Infrastructure2025

Crypto Lead-Lag & Market Microstructure

This Ospina case study documents how Carlos Rico-Ospina approached a specific risk, infrastructure, revenue, or research problem and what was built to address it.

Built cross-Pacific infrastructure to measure price propagation between exchanges—and discovered why the arbitrage edge doesn't exist.

Market MicrostructureGranger CausalityAWS InfrastructureTerraformHigh-Frequency TradingStatistical Arbitrage
Crypto Lead-Lag & Market Microstructure

The Problem

Cryptocurrency markets trade 24/7 across global exchanges with fragmented liquidity. Binance (Tokyo) is the global volume leader; Coinbase (Virginia) dominates US flow. If Binance leads Coinbase by even 100ms, and I could measure and act on that signal faster than the ~82ms speed-of-light limit between Tokyo and Virginia, there might be a statistical arbitrage opportunity.

The Insight

Statistically significant Granger causality exists—Binance does lead Coinbase. But the measured lag was only ~25ms. The speed of light through fiber from Tokyo to Virginia is ~68-82ms. The lag is faster than physics allows.

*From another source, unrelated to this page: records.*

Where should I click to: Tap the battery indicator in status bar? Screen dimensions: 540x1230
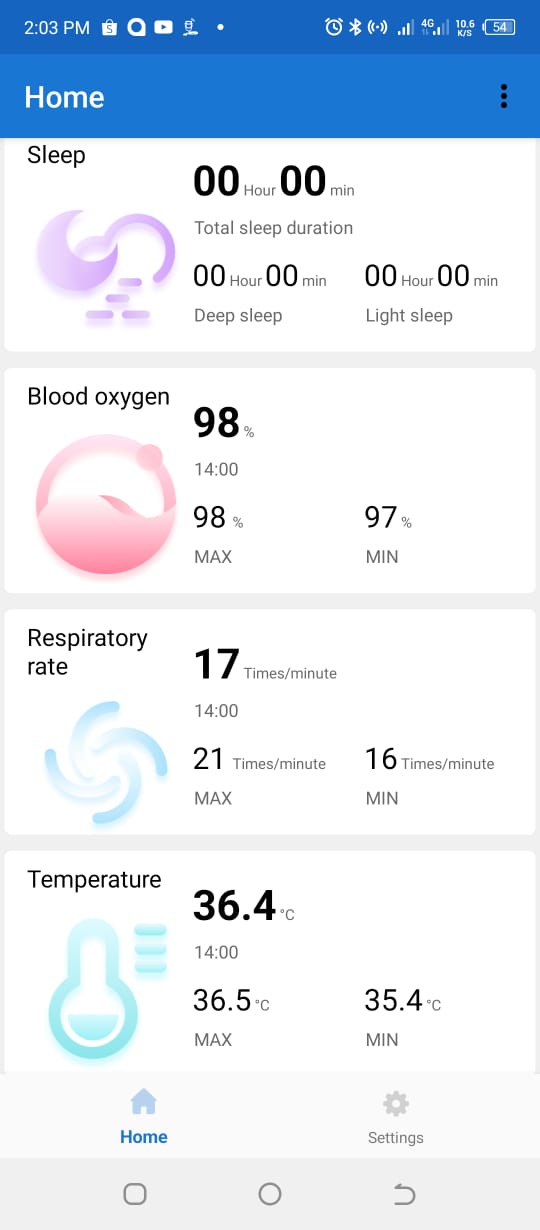pyautogui.click(x=501, y=27)
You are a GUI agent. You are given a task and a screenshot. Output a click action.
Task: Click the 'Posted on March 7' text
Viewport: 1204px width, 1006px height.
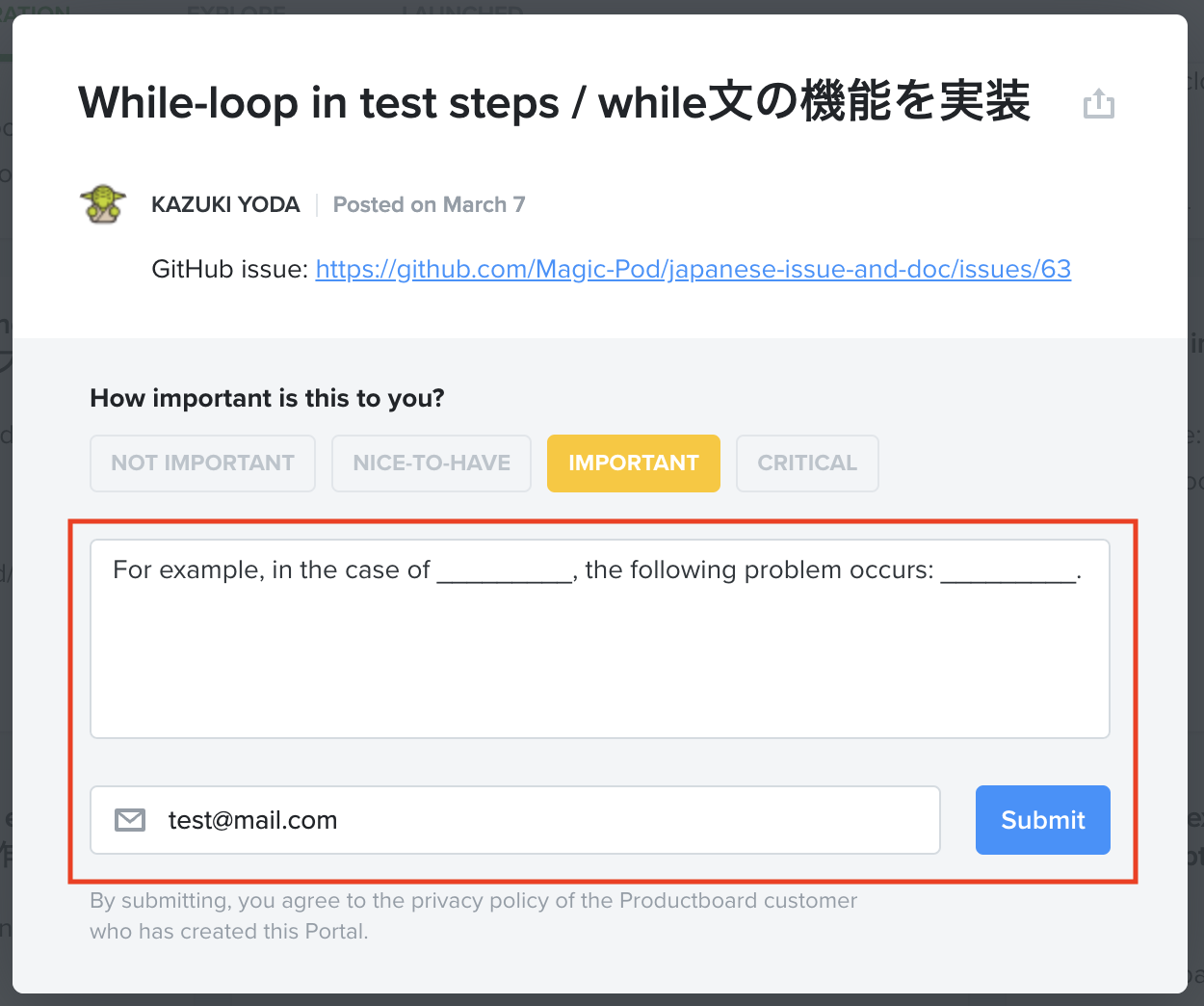(429, 203)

Sophisticated quant funds aren't racing between exchanges—they're intercepting information before it reaches Binance and executing simultaneously on both venues.

What I Built

  • Deployed Terraform-managed AWS infrastructure with VPC peering between Tokyo and Virginia regions
  • Achieved 82ms round-trip latency—within 14ms of theoretical physics limit
  • Collected ~90 million tick observations across 16 symbols with dual-timestamp methodology
  • Implemented full statistical battery: Engle-Granger cointegration, Johansen tests, cross-correlation, Granger causality, Hasbrouck information share

Outcomes

  • Confirmed statistically significant causality (Binance → Coinbase, p < 10^-200 for some pairs)
  • Measured ~25ms lag—faster than the 68-82ms speed of light limit
  • Discovered that sophisticated players intercept information upstream of exchanges, not between them
  • Research revealed market microstructure truth: the arbitrage is already captured by players with earlier information access

Why It Matters

Built infrastructure to measure something precisely and discovered why the edge doesn't exist—more valuable than finding a fragile signal.

Started with physics (speed of light), tested the hypothesis rigorously, and followed the data to its logical conclusion.